In the lunch story below, list each way the writer says he is in better shape now than he was in his past.

Passage given:
○ ○ ○

I was in Los Angeles making my rounds with some of the studio producers to further my acting career by passing out my head-shot and resume (head-shot credit: www.Zanfer.com). After my last producer-meeting, I swung over to Beverly Hills to meet up with a good acquaintance of mine, Courtney, who is an actress.
We met up at a well-known restaurant for a late lunch or early dinner. We were talking about things we would do over in our lives and favorite ages to re-live.
I never really pondered over her questions before I answered them while I was stuffing a bacon, mushroom, hamburger in my mouth and sipping my Coke — man, I dig a nice fat juicy burger — gets me all the time; and, it is always Coke — not Pepsi — never was and never will.
Anyway, I was listening to her answer her own questions — she’s turning 30 years old this year; and, I guess she’s going through that whole crap — ya-know, “What is the meaning of my life?”
Honestly, I never went through that whole crap of, “Alfonso, what is your purpose in life?” “Why am I here?” “What have I got to show for my life?” Hell, all those are just a bunch of crap questions that are a waste of time for me.
After I chunked off my second to last bite of that fat, juicy, medium-rare cow flesh, I sipped my Coke, and I looked at her dead in the eyes, and I said, “Courtney, I never thought about going back to any age nor any times in my life — all those years helped me get to the man I am today, and I really dig myself and the person I am today and will be tomorrow — I have no regrets in my life — I proudly stand behind every single thing I wrote, said, and did in my entire years of being on this planet. I am in better shape now, mentally, spiritually, artistically, emotionally, intellectually, and physically, than I ever was in my past; and, my life at this stage is just absolutely amazingly splendid.”
Then, I picked up the last chunk-sized fat, juicy, medium-rare cow flesh, oozing with blood and juices from the mushrooms and bacon and went on to say, “It’s kinda like this burger…it would never ever taste as splendid to me as it does right now…sure, I can repeat the same order after this one or order another one tomorrow; but, that second one just won’t be as good as this one; because, the experience is a one-time-only experience; and, that’s the same as my life…if I were to repeat and change any aspects of my life, well…I wouldn’t have awesome life that I have today; and, I wouldn’t be the groovy guy I am today and will be tomorrow — I really dig myself — the good, the bad, and the ugly; hence, I have no interest to change any of the events in my past.“
After my statement, I shoved that last chunk of juicy cow flesh in my big fat mouth and savored all the flavors busting like fireworks on my tongue and entire mouth — the party in my mouth was on! The cow flesh was vibrant with a char-broiled smokey flavor, then came the pig flesh with its natural savory saline crunchy flavors and textures, and the mushrooms balanced and blended all those rich flavors with its oaky juicy sauces…mmm-mmm-Mmm — that was a great burger!

○ ○ ○

Recorded data:
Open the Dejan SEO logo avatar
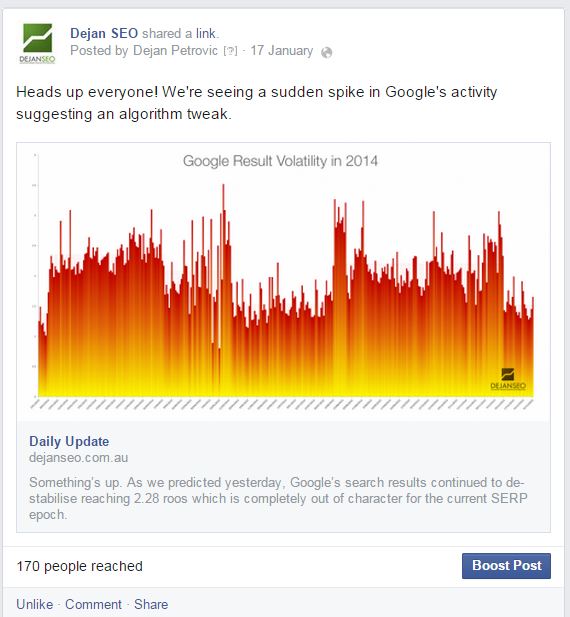Image resolution: width=570 pixels, height=617 pixels. tap(37, 43)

○ ○ ○

Answer to this problem:
Mentally, spiritually, artistically, emotionally, intellectually, and physically.